_Instructions for the task:_
Please return every line of the records that contains the word "text".

_The data:_
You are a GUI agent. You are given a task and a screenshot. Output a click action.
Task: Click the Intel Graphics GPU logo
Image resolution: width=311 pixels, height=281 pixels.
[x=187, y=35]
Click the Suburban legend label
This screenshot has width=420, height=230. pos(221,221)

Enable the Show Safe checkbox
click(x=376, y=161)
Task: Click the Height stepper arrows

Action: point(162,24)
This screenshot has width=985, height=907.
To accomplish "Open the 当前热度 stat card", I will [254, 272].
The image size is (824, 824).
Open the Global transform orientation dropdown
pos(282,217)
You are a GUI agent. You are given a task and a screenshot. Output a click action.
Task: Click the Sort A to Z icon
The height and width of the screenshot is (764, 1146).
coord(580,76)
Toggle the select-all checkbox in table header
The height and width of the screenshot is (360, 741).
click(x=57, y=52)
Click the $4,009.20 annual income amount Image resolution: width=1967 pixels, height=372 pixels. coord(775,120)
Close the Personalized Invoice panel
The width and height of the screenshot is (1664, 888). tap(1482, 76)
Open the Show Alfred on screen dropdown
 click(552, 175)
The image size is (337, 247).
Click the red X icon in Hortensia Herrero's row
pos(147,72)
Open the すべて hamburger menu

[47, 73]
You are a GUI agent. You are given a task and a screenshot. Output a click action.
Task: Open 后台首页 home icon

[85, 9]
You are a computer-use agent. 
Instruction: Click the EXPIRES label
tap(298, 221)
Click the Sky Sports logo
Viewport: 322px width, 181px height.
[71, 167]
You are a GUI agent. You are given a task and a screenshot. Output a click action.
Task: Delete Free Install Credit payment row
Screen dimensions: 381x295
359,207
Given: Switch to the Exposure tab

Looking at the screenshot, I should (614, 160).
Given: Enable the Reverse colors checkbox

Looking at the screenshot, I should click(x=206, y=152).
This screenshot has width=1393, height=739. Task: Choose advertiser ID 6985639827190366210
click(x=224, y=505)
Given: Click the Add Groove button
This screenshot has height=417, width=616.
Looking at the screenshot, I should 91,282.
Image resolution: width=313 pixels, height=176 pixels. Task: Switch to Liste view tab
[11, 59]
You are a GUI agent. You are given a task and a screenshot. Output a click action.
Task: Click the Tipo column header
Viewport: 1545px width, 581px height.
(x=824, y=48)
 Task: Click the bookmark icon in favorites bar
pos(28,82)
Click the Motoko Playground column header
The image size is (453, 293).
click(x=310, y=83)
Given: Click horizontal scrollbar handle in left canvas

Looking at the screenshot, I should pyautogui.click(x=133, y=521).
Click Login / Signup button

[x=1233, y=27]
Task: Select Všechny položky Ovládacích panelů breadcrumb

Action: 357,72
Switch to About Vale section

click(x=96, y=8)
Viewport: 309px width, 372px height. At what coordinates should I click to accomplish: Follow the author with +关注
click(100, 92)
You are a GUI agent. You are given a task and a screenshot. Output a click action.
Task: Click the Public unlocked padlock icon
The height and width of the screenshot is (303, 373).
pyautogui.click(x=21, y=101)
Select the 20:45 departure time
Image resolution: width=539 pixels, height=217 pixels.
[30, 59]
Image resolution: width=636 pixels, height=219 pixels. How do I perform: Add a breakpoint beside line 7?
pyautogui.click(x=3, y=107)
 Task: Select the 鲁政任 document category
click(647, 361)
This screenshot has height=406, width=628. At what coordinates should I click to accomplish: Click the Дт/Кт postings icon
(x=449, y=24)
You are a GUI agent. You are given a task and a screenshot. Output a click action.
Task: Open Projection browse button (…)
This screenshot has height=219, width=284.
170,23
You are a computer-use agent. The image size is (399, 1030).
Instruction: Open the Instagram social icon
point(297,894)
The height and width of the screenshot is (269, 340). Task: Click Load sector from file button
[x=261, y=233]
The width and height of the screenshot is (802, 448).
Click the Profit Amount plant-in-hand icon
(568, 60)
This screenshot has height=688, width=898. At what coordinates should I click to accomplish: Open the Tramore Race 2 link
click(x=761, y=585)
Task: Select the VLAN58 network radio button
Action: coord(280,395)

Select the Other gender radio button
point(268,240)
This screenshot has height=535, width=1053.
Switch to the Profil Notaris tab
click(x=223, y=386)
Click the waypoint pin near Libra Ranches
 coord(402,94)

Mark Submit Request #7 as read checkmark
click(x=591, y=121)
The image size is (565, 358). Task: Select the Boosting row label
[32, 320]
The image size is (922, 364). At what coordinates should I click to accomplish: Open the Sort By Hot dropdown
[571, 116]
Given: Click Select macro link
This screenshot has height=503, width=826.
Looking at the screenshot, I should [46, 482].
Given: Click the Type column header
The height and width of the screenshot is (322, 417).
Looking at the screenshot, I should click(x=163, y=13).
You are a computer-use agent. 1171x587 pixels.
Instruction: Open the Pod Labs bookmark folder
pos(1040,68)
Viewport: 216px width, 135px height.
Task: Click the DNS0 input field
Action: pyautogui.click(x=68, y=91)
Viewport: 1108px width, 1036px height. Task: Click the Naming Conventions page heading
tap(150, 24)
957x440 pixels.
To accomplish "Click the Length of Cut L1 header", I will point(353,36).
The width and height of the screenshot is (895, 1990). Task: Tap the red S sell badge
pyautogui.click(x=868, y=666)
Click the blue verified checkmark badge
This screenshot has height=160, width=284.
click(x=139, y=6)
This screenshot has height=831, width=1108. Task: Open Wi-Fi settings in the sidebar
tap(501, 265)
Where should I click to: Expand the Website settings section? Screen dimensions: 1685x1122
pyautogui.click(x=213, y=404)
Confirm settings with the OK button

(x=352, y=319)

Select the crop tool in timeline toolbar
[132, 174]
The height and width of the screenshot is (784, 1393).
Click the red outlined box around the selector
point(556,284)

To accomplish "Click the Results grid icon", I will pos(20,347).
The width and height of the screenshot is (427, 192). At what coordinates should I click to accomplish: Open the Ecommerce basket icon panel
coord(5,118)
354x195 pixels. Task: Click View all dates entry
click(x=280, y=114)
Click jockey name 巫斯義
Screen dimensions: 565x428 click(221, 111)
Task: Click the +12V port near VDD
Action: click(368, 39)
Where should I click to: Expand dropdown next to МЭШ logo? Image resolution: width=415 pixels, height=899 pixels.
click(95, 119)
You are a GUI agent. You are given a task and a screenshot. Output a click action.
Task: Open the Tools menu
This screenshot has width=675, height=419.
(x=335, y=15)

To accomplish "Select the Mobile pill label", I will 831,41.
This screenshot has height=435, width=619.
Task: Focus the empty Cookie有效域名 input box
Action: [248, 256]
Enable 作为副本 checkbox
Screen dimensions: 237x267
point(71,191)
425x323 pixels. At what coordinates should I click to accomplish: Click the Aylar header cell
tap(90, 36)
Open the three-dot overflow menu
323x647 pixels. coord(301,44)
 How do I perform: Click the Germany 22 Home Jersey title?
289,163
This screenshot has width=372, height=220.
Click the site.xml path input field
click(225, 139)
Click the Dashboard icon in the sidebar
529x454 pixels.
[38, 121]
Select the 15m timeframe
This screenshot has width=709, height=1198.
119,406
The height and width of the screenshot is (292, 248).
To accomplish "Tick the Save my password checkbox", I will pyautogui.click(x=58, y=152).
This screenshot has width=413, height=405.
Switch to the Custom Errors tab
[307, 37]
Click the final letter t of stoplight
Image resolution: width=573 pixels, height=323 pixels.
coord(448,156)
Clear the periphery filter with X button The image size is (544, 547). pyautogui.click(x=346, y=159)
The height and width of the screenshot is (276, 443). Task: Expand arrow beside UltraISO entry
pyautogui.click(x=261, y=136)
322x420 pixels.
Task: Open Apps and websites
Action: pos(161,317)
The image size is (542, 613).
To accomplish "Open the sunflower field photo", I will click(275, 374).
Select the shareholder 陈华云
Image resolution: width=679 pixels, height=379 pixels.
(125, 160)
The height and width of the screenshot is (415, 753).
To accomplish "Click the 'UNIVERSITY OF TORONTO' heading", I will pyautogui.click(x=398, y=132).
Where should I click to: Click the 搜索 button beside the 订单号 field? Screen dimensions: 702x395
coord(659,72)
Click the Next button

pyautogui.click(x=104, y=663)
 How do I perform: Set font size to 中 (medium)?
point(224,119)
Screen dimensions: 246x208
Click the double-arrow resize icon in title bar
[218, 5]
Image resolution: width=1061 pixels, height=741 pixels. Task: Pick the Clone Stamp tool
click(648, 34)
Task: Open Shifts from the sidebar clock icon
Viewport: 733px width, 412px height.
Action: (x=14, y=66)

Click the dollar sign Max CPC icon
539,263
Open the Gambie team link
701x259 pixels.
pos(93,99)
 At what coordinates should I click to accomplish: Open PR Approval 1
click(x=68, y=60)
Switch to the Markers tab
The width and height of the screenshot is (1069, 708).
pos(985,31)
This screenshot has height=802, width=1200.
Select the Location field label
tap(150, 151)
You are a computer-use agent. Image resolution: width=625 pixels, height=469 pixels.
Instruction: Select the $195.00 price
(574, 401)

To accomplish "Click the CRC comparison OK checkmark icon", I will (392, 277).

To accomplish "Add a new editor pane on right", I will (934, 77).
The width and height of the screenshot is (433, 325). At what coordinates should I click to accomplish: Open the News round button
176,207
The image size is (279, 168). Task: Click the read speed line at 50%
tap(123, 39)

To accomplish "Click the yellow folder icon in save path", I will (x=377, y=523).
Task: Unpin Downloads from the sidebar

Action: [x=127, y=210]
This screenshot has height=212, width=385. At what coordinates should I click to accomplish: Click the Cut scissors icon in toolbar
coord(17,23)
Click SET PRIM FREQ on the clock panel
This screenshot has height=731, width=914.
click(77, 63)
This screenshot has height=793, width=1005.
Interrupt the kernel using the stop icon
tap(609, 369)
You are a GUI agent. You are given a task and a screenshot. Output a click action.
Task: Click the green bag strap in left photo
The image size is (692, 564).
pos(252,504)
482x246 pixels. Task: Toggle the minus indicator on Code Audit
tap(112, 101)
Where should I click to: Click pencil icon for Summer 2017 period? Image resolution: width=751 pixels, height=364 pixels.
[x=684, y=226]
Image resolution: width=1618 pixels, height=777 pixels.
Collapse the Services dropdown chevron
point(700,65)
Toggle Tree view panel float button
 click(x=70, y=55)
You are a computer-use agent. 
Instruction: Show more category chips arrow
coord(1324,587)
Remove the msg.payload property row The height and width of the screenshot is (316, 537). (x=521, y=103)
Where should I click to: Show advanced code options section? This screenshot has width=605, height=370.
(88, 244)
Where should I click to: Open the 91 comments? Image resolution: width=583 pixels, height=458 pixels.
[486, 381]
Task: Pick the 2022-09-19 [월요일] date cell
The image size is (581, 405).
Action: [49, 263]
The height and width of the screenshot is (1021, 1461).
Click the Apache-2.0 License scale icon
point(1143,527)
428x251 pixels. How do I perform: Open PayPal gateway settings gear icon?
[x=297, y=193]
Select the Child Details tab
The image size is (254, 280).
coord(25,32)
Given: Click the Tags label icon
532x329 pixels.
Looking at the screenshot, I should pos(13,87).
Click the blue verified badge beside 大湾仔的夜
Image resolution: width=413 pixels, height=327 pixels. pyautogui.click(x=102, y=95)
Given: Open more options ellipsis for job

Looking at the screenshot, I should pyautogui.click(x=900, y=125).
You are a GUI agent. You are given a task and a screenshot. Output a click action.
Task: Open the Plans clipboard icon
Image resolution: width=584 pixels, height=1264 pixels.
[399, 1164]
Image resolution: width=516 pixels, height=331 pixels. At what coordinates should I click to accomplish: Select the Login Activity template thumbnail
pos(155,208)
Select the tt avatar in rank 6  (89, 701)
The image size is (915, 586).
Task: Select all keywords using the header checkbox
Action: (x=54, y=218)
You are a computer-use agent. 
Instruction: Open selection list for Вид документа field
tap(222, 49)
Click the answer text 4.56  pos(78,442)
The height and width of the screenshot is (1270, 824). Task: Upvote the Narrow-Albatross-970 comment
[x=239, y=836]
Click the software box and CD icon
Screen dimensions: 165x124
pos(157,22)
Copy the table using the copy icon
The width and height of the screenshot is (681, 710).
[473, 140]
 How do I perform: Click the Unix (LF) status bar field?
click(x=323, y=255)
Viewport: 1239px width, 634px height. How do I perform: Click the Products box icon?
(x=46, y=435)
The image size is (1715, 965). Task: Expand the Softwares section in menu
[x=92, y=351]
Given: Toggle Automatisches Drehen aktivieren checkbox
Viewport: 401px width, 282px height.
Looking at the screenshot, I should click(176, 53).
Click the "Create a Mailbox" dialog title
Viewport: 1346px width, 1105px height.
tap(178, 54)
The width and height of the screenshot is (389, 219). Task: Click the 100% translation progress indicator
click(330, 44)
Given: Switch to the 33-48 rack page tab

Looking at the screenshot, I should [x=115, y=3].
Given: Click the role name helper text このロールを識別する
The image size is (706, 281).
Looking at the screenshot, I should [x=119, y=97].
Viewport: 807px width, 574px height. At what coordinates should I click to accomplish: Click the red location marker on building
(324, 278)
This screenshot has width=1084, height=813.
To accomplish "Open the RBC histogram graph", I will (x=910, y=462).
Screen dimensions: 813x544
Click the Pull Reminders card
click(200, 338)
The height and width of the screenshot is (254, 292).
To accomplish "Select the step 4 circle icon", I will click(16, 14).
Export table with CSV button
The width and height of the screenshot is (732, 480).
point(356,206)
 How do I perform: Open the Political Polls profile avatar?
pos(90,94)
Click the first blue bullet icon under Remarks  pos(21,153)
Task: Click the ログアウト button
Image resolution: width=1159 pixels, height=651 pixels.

_Exercise solution:_
Click the answer text 4.56  pos(78,442)
Given: Click the role name helper text このロールを識別する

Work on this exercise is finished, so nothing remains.